Life in the orphanage is not easy.  But William knows that he has it a lot better than many orphans- some roam the streets begging, others are sent off to labor farms or to work in factories.  And while he feels the strong pull to run away from the orphanage in order to find his mother, he knows that if he is caught, he probably won’t be sent anywhere as nice as Sacred Heart.  Bolstered by his best friend, the adorable but blind Charlotte, the two hatch a plan to escape from the orphanage and trek to the 5th Avenue Theatre to see Willow. 

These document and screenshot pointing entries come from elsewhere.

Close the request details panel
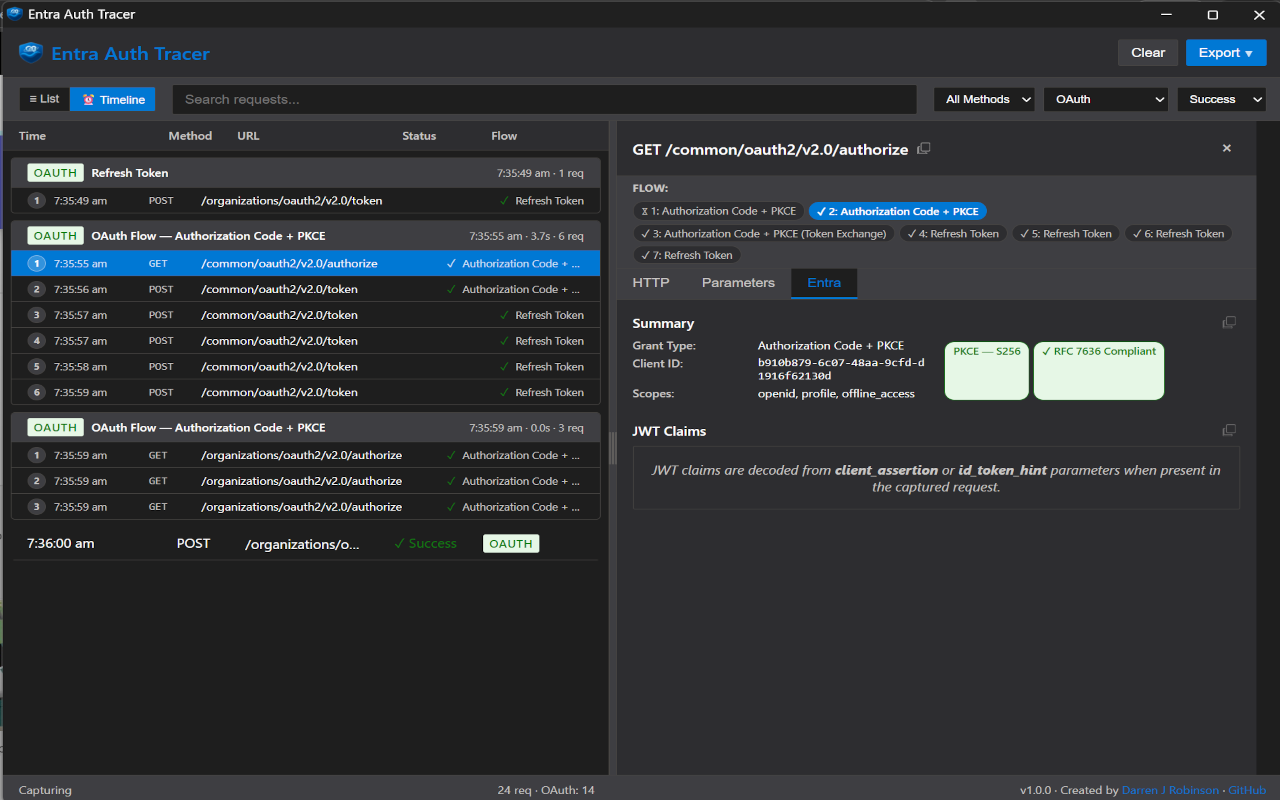The width and height of the screenshot is (1280, 800). [x=1227, y=148]
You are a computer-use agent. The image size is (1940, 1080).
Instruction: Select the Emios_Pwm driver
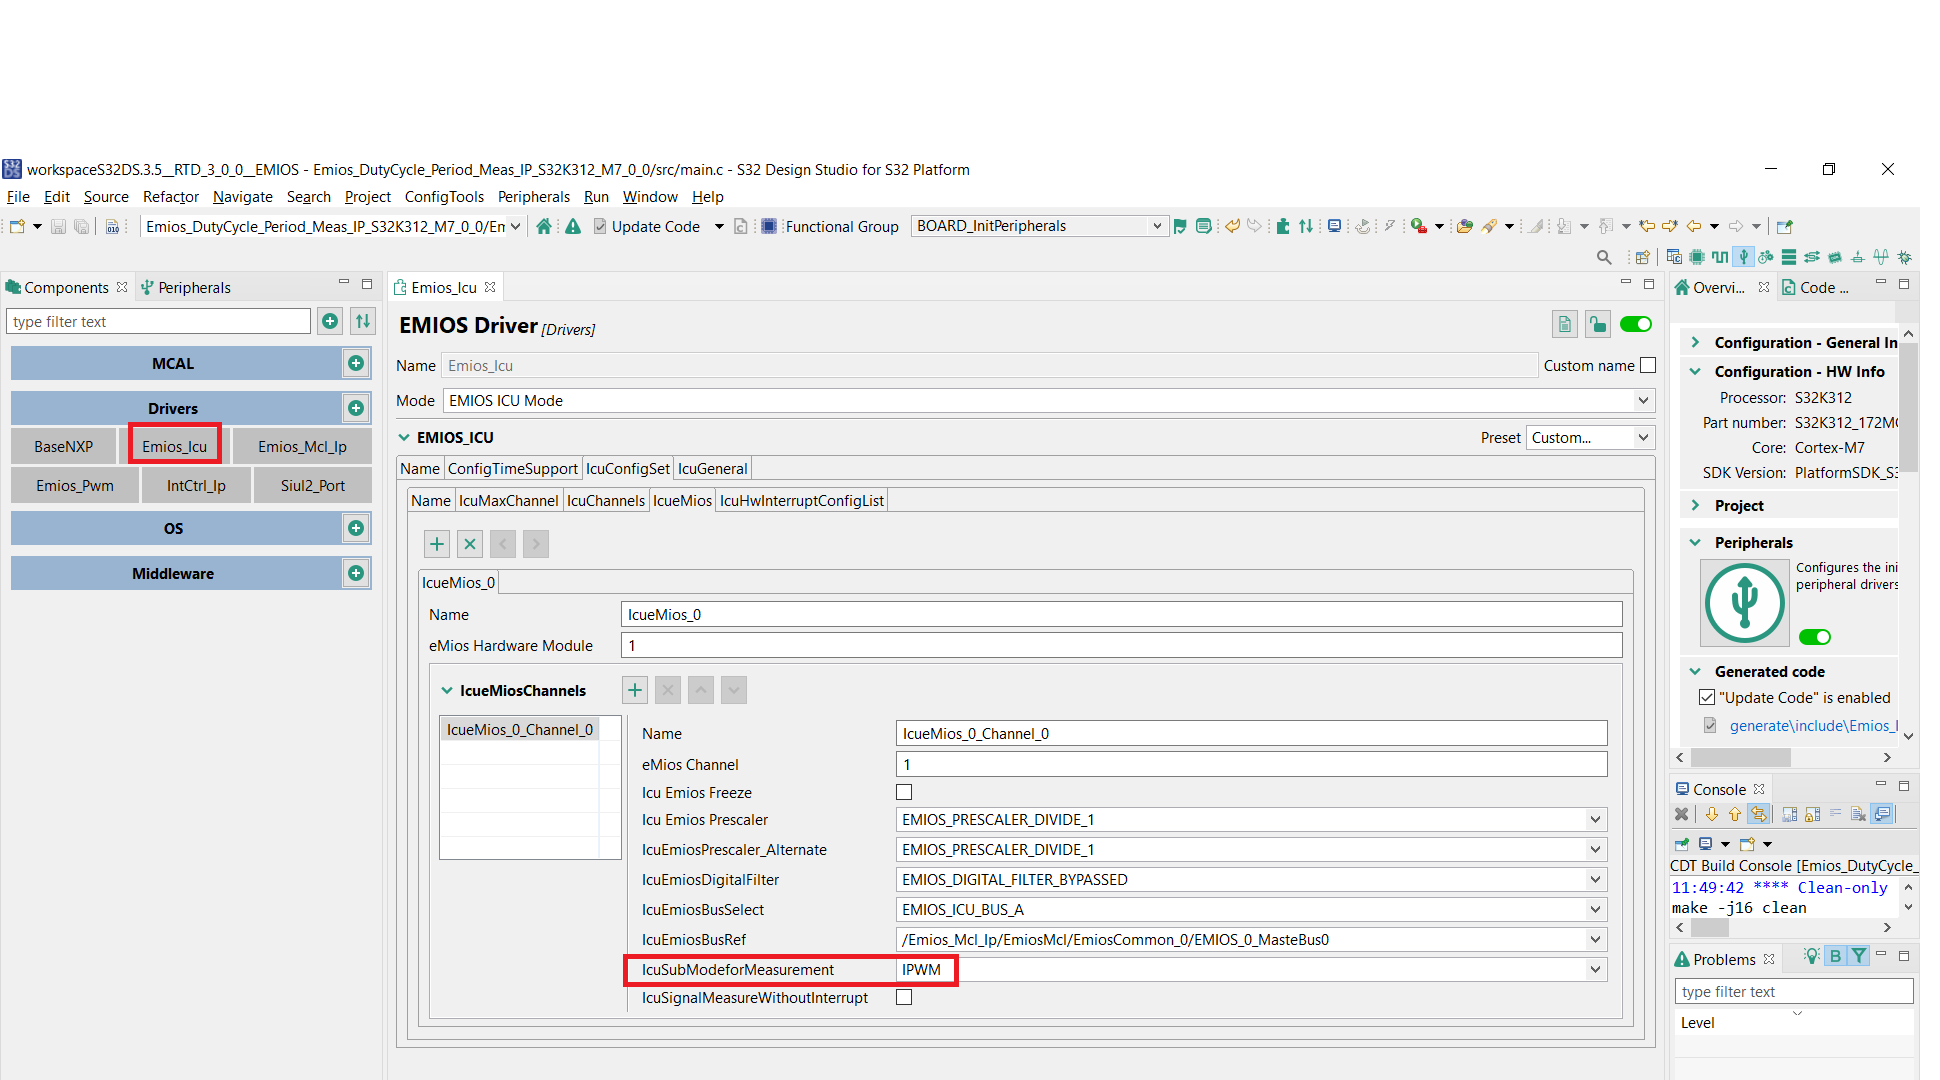[x=74, y=485]
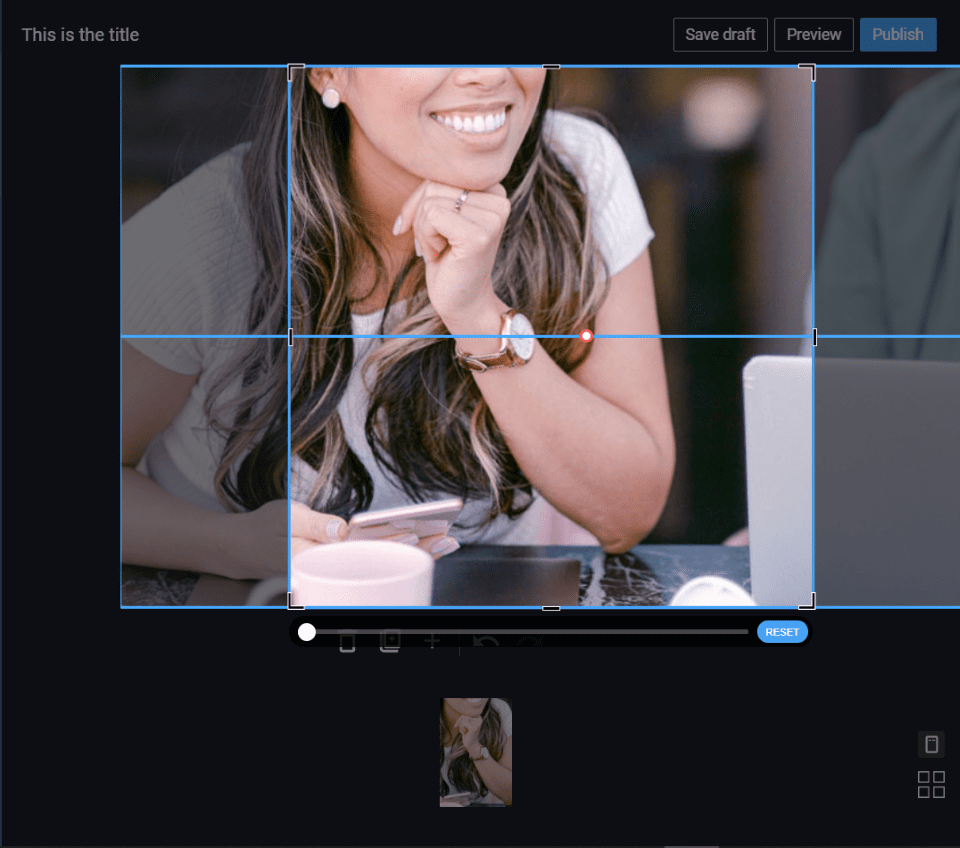The width and height of the screenshot is (960, 848).
Task: Click the single page view icon
Action: (931, 744)
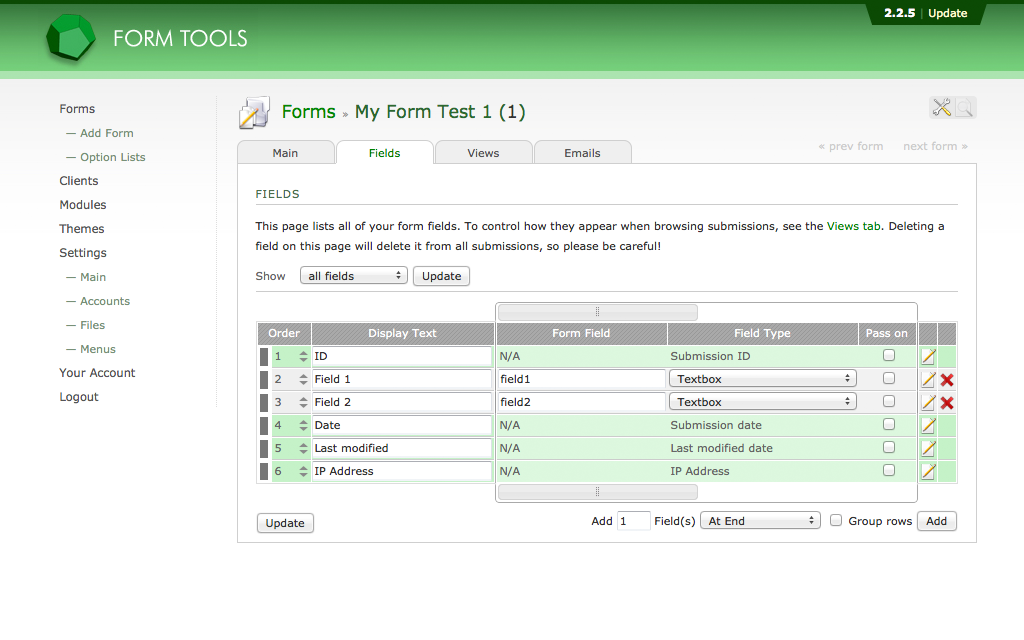The image size is (1024, 640).
Task: Open the tools wrench icon at top right
Action: (941, 108)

Charlotte and William manage to sneak out of Sacred Heart and even see Willow’s show.  Afterwards, they wait with a line of other admirers outside the Stage Door.  William gets Willows autograph and calls her Ah-ma and when the actress begins to cry William knows that he’s finally found his mother.  But she is whisked off in a taxi and William is left sitting in the alley for hours.  One of the performers takes pity on William and Charlotte and gives them backstage tickets for the next performance.  There, William gets a chance to speak with Willow before her next performance.  Unfortunately, Sister Briganti arrives to take the two orphans back to Sacred Heart before William can get all of the answers about his past.

Will William find Willow again?  Will he ever find out how he wound up at Sacred Heart?  But most importantly, does Willow still want her little boy?  Songs of Willow Frost is an interesting tale about the bond of parent and child, duty to society and the history of early motion pictures.  I was seriously afraid that Songs would be a Sophomore Slump type book.  Not so.  Granted, Songs doesn't combine the same number of interesting issues with the same amount of finesse as Hotel On the Corner of Bitter and Sweet, but this is a separate book set in a separate time.  I wasn't disappointed.  

X-Factor: I'm a sucker for the background on things I love.  Learning about the early days of film in Seattle (as opposed to Hollywood) was really cool.  I almost wish there'd been more back story for Colin just so I could find out more but, alas.  A nice historical touch.

Songs of Willow Frost is available wherever you can manage to buy a print book.